> **Description of the task**
Return every line from the records below that has the word "This".

---+---

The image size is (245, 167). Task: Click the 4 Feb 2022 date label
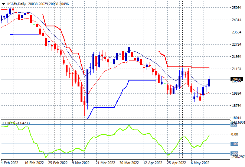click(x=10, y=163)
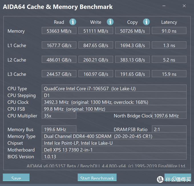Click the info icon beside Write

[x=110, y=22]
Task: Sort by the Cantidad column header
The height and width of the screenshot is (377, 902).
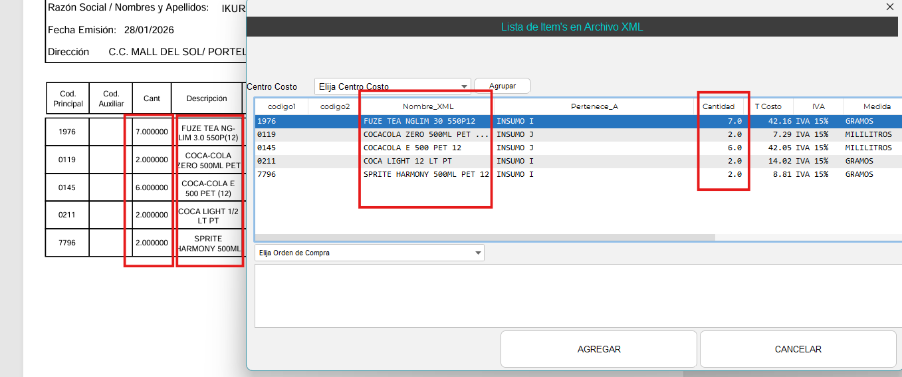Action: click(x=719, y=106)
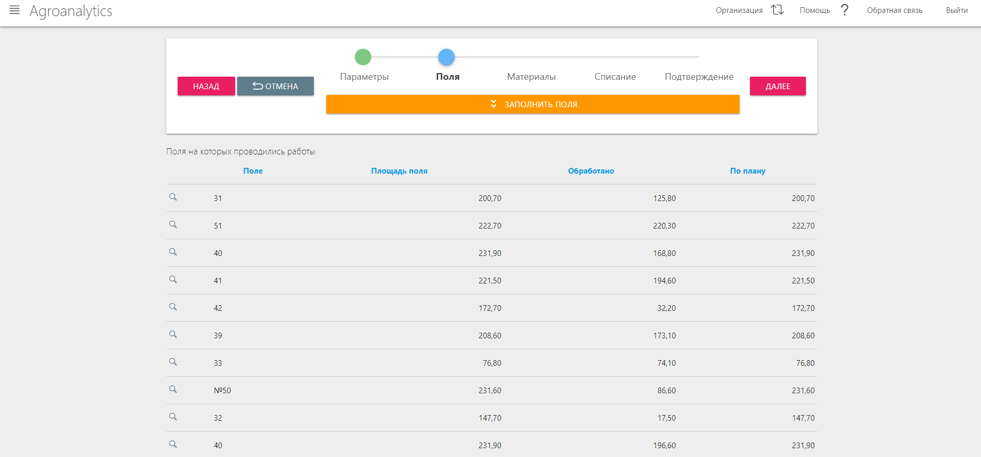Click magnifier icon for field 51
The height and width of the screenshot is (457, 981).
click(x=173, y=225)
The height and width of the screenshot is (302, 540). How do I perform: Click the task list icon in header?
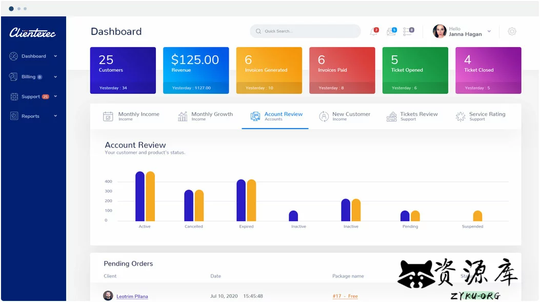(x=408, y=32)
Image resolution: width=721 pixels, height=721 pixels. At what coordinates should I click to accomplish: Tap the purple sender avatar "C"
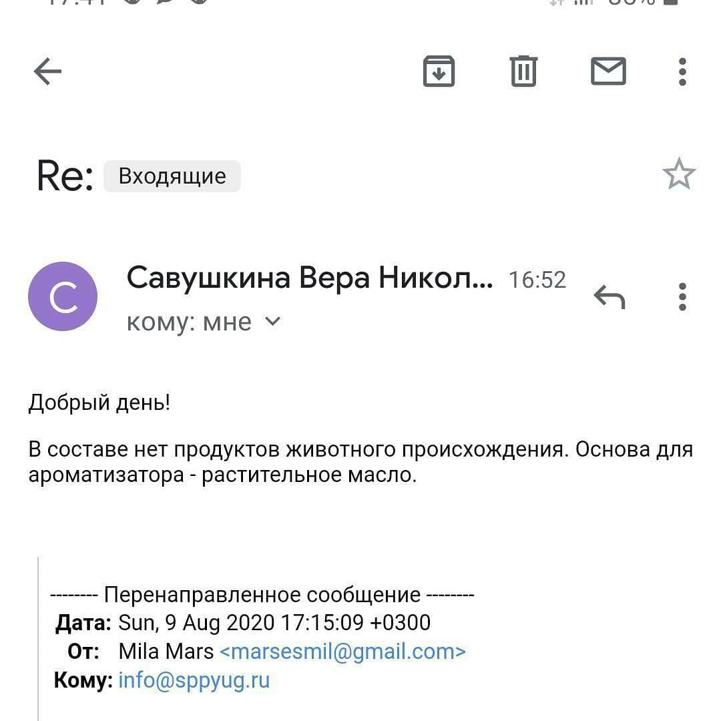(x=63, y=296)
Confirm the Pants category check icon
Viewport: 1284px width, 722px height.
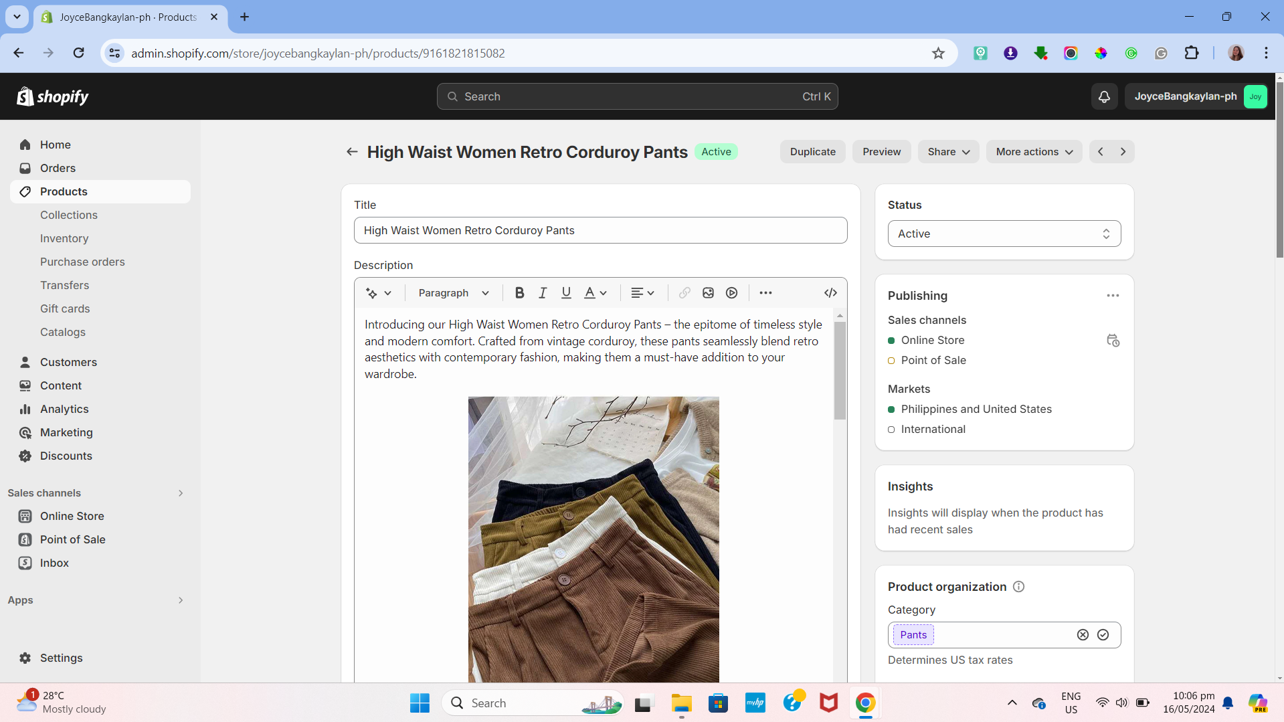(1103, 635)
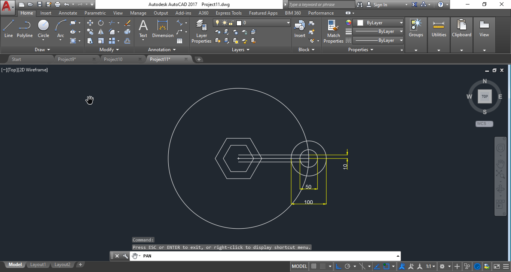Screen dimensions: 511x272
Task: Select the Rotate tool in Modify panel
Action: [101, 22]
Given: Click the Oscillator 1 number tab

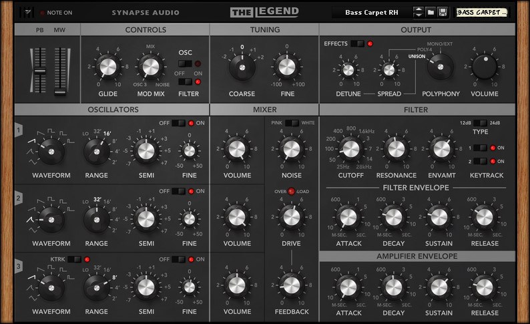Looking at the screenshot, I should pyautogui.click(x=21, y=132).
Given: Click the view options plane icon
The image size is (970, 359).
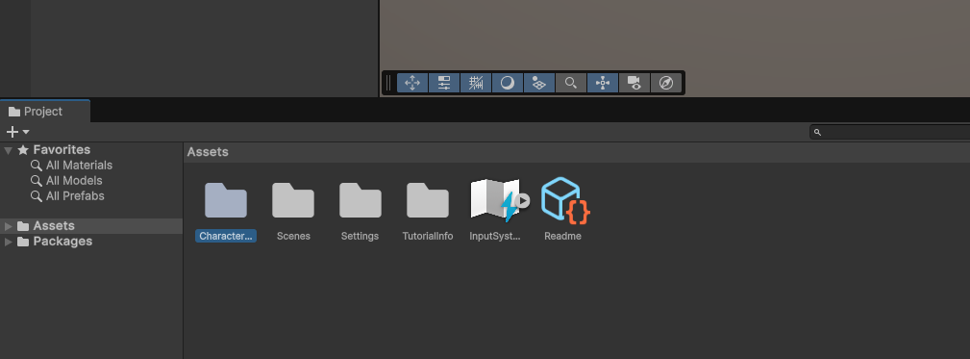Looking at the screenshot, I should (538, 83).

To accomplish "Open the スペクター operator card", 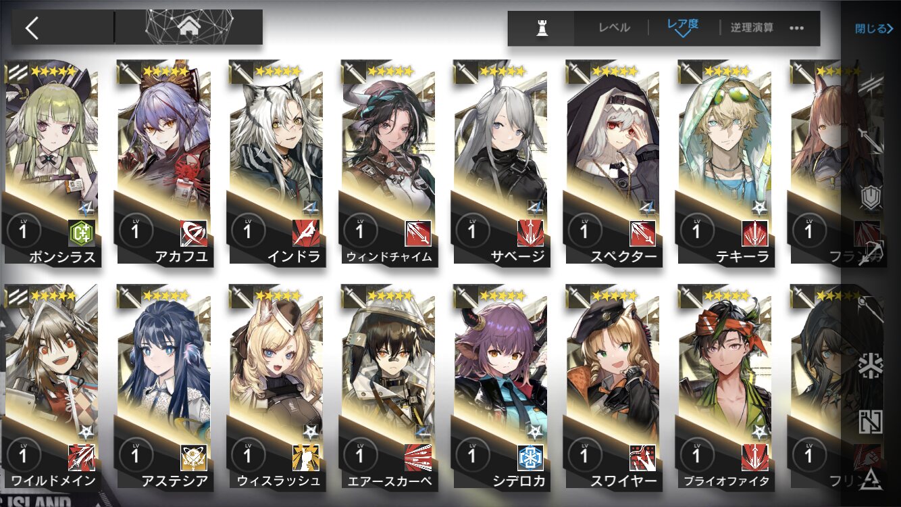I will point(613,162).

---+---

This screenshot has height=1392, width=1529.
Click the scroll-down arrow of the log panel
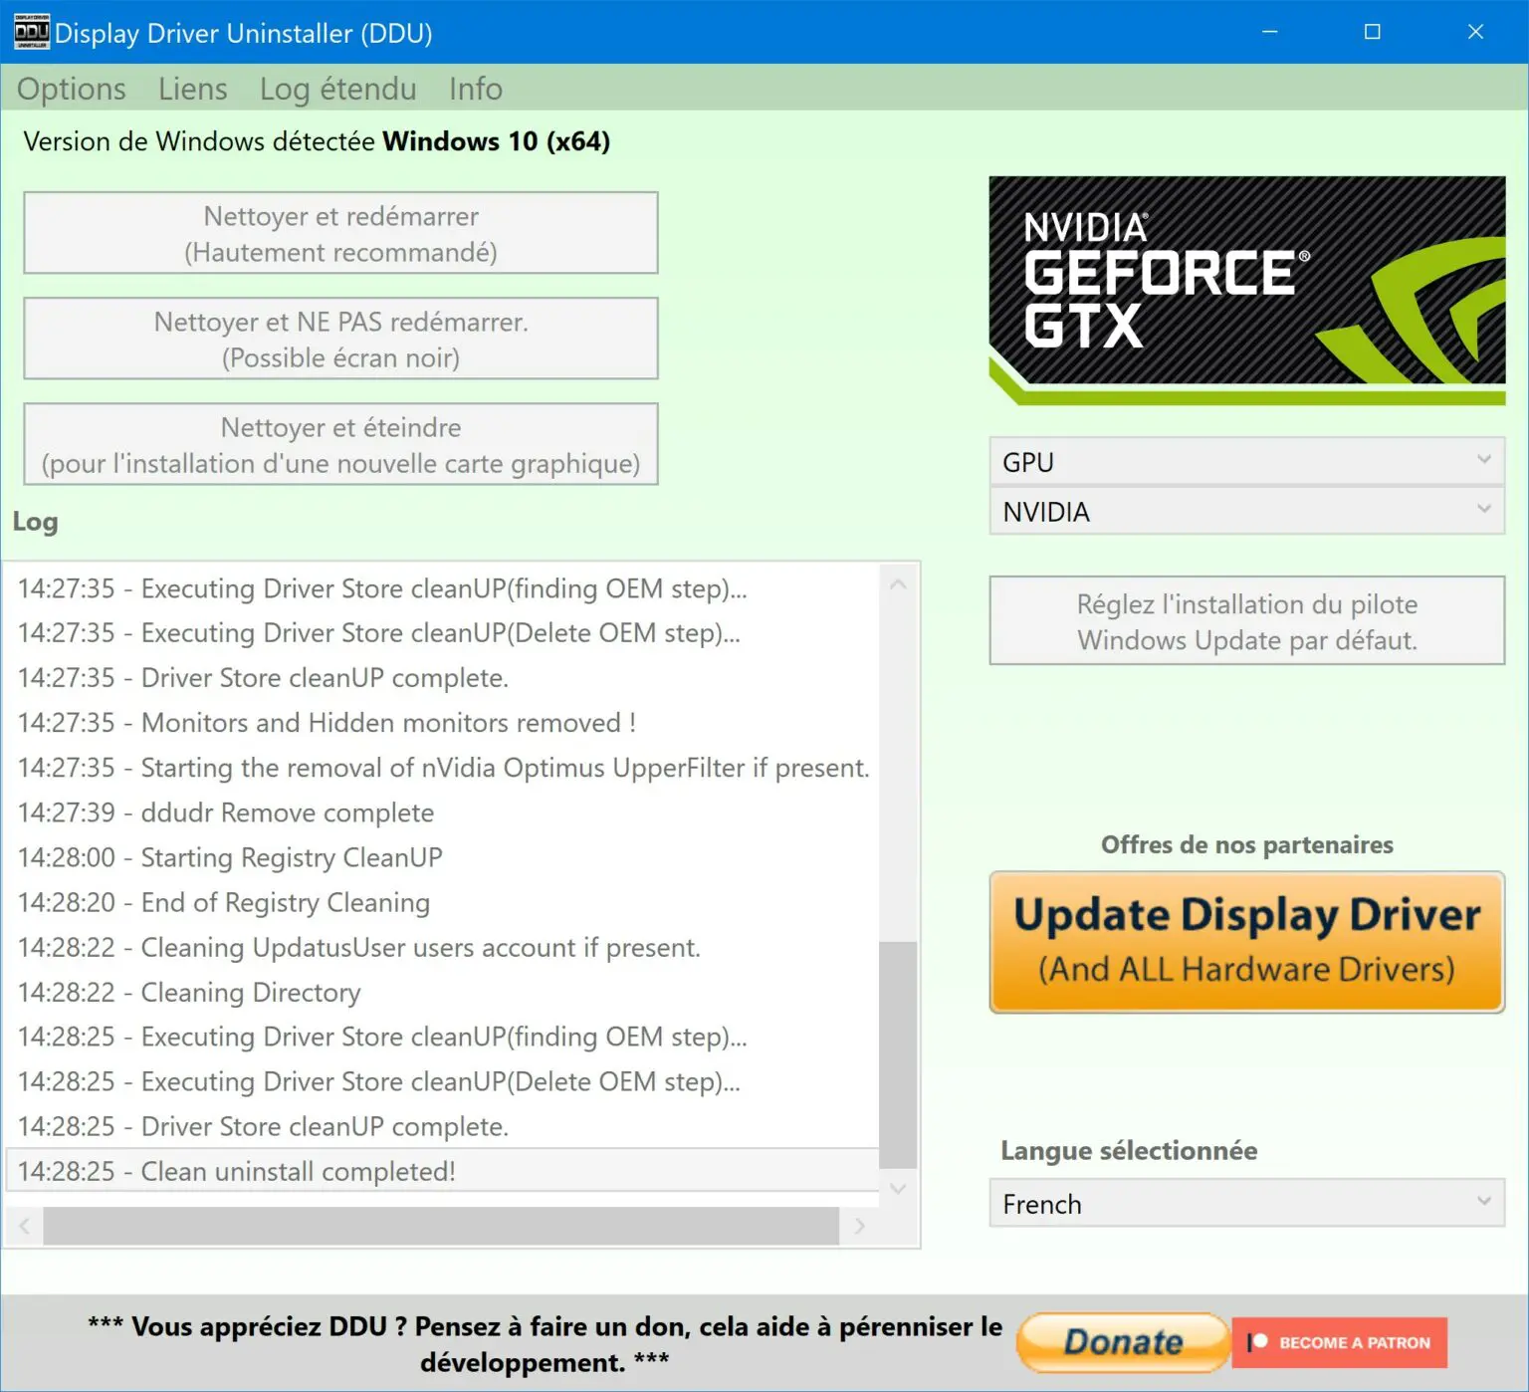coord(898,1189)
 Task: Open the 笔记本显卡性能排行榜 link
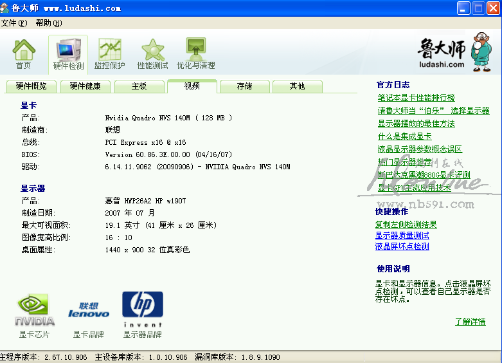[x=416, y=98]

---+---

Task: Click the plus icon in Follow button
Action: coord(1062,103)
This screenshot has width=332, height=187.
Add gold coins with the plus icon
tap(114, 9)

---+---

> **Solution below**
This screenshot has height=1392, width=1529.
This screenshot has width=332, height=187.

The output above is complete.